[DATA TO PROCESS Boundary: Start]

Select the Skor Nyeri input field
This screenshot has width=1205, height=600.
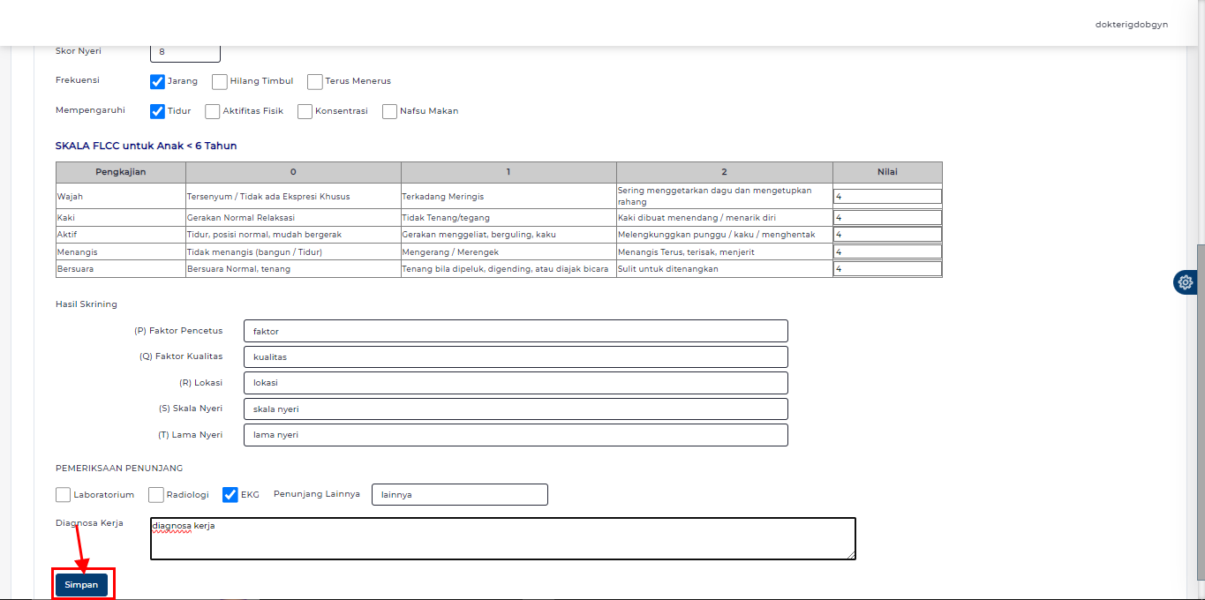185,53

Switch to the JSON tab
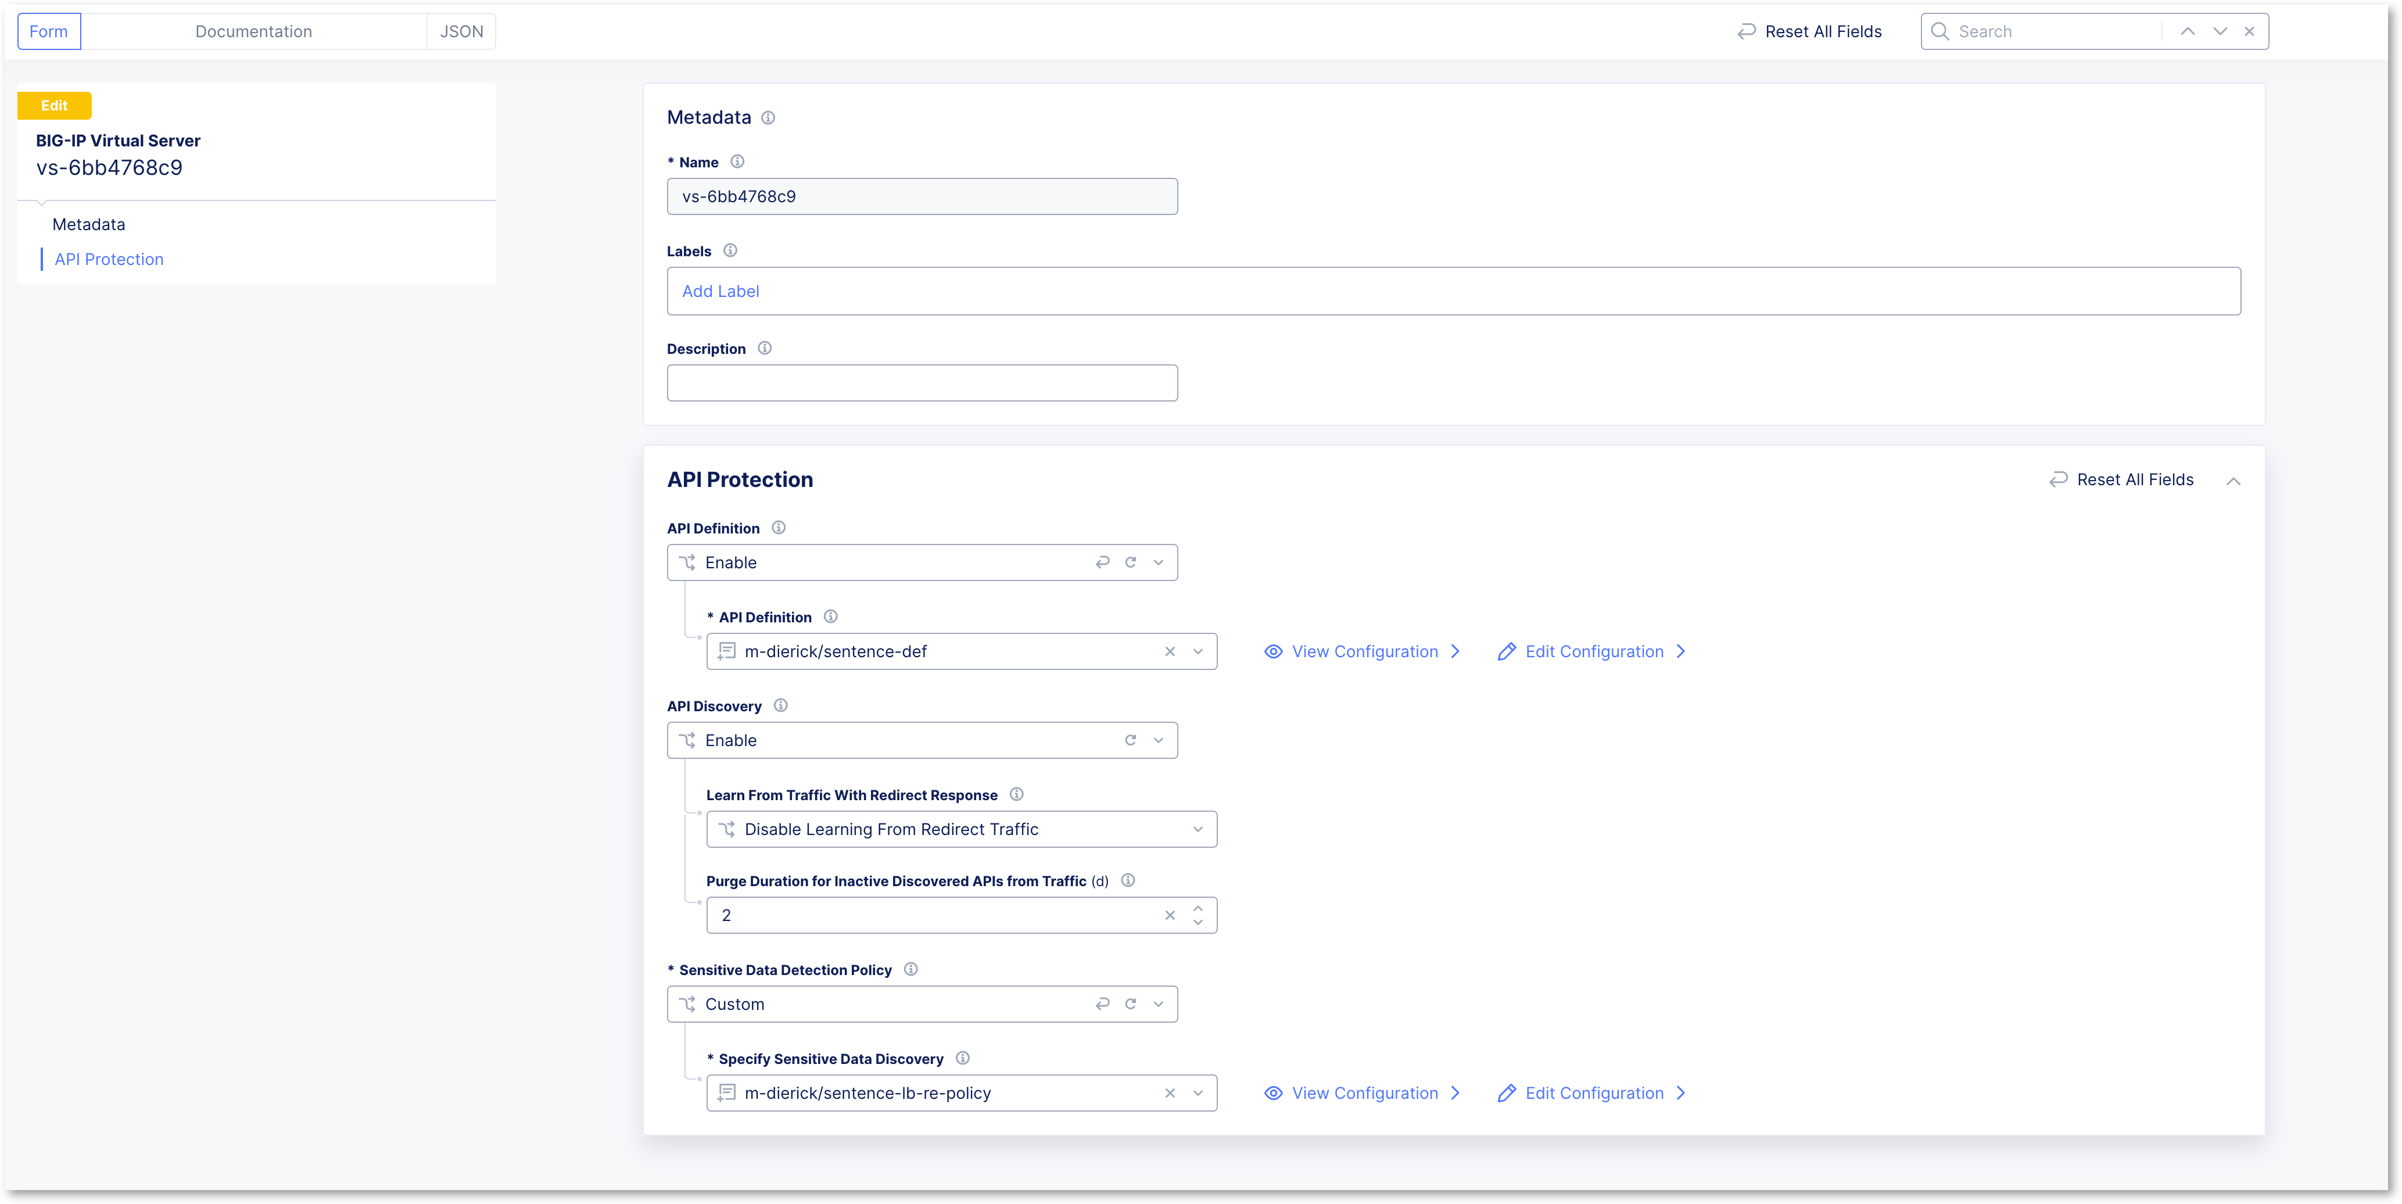coord(462,32)
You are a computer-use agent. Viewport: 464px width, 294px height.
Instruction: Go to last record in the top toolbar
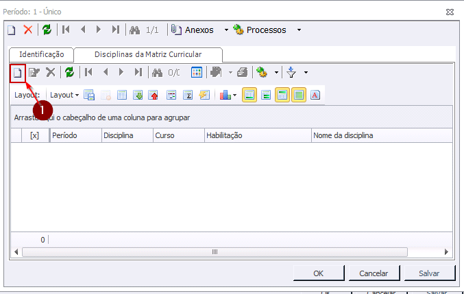click(x=116, y=30)
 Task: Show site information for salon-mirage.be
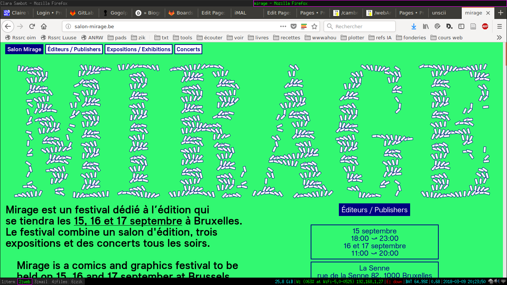(68, 26)
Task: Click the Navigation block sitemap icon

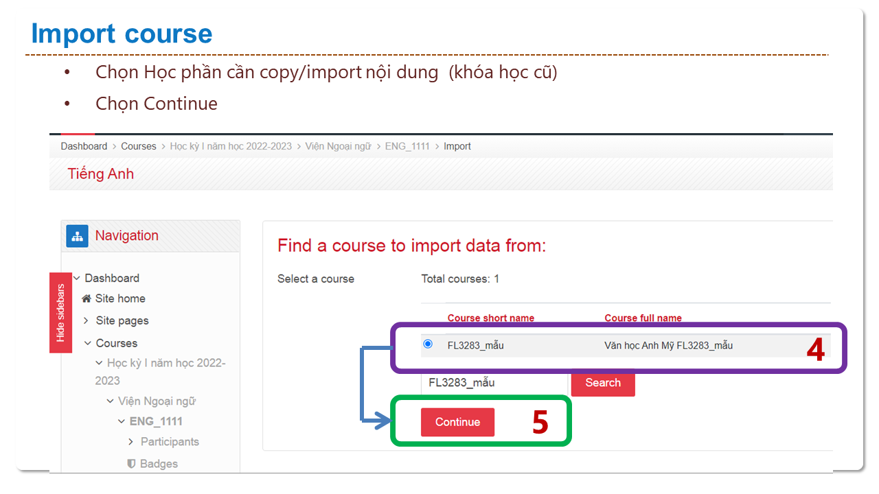Action: 77,236
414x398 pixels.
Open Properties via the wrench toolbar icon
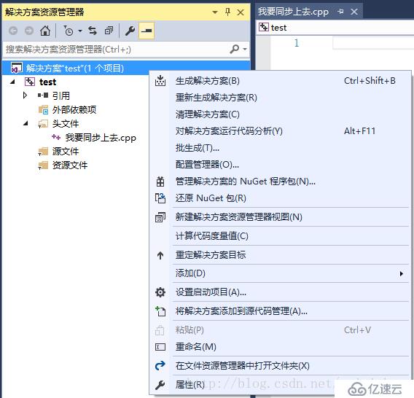pyautogui.click(x=130, y=31)
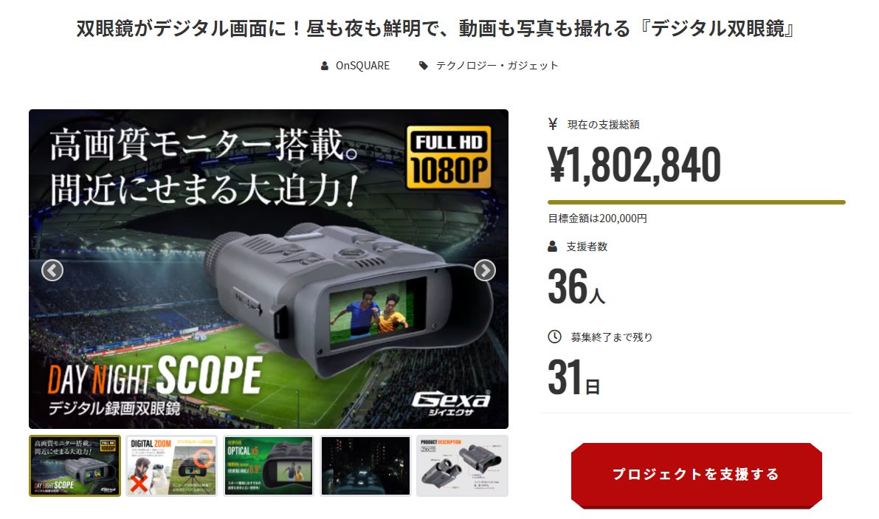879x519 pixels.
Task: Click the clock icon by 募集終了まで残り
Action: (554, 337)
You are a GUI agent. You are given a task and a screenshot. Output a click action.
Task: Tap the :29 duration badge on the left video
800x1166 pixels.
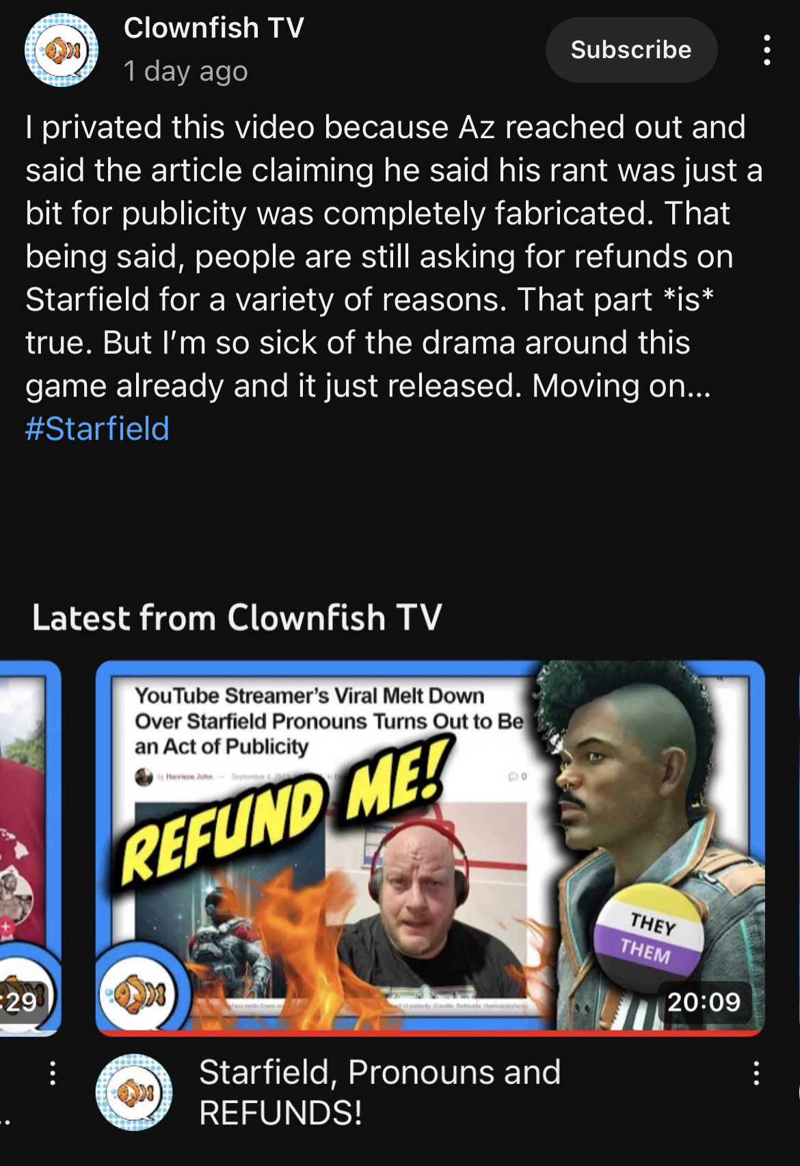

[DATA TO PROCESS Boundary: End]

_YOUR TASK_
Across all the records, find the lines containing the word "agent" and reproduce each one.

_SOLVED EXERCISE_
You are a computer-use agent. Viewport: 464px width, 294px height.
You are a GUI agent. You are given a task and a screenshot. Output a click action.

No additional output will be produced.